Cutting an album of purely instrumental music is -- unless you're Kenny G -- a move that'll maneuver an artist into the ghetto of marginalia. Even at its biggest, jazz is still commercial small potatoes, and the biggies in classical are the monks and the Three Tenors. Rock-based instrumental albums in particular are sheer novelty. Without vocals, rock is nude, incomplete -- which is why so few purely instrumental bands (surf music aside) do anything of note. Last Exit, Blind Idiot God, MX-80, and Painkiller (and Concussion Ensemble here in Boston) have made the aesthetic gamble and come up winners, but there's always that tendency to hack up a thunderous racket when the going gets tough, to ride roughshod over the bumpy trails of chaos.

Local outfit Cul de Sac, on their new China Gate (Thirsty Ear), are more conservative and subtle, which raises expectations and doubles the workload. Lacking the cavalry charge of distortion, feedback, and into-the-red power moves, they leave a lot of open space to be filled. It's not that they eschew noise as an unclean element -- there's plenty of squall from the guitars and keyboards in spots, and there are definite moments of hyper-dense ensemble cohesion. But more often than not these come as climaxes and momentum creators instead of standard operating procedures.

The band's collective listening habits are pretty easy to crack: Krautrock from Can, Faust, and Neu; MX-80; Karlheinz Stockhausen's electro-acoustic work; the Dead; Ennio Morricone; and a lesser melange of surf tunes, Pink Floyd, and free jazz. It's unlikely you'll find better building blocks, and the group keep a respectful distance from their roots; moments of outright plagiarism are few, manifesting themselves mostly in hints and approximations.

But the songs don't limit themselves to single-genre representations. "Sakhalin" starts with the muted bass/ringing treble of a surf riff and intones the Om of '60s kitsch-pop satori -- the glassy shimmer of a vocal choir -- before bombing the tune with a gnashingly spastic synth squeal. "Doldrums" works skittering guitar-ambiance lines into an almost cocktail-lounge groove (mercifully never quite achieving it). "James Coburn" lets the veins of Cul de Sac's influence show through with its Krautrock expansiveness and rhythmic pulse.

Some of the best moments on this fine CD are the non-song excursions of "Hemispheric Events Command," "Columber," and the coda, "Utopia Parkway." The first is a spacy evocation of a quick cruise down an open Midwest highway.
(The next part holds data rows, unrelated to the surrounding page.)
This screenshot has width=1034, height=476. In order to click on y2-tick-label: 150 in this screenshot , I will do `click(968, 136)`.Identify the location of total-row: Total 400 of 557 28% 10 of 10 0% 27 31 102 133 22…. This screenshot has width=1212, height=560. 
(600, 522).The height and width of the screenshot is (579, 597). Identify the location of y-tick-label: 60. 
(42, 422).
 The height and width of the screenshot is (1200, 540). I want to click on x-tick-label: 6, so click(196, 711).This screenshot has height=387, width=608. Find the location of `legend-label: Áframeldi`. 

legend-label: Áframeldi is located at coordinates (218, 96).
The second has some great electro-acoustic textured bursts, and the guitar on "Utopia" floats through a beautiful patch of hazy melodicism.
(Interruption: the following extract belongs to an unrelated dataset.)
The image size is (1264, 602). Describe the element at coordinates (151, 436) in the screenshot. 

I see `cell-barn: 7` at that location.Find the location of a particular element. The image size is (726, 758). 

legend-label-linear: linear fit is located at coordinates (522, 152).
China Gate isn't an album that rips out of the speakers and goes for the throat; it lays back, does its thing, and demands you take a few steps toward it. It may not possess ass-shaking grooves, and as background noise it's a bust, but careful study of this CD in moments of repose might change some of your downer nights for the better.

-- Jonathan Dixon


(Cul de Sac play a CD-release party downstairs at the Middle East next Thursday, June 27.)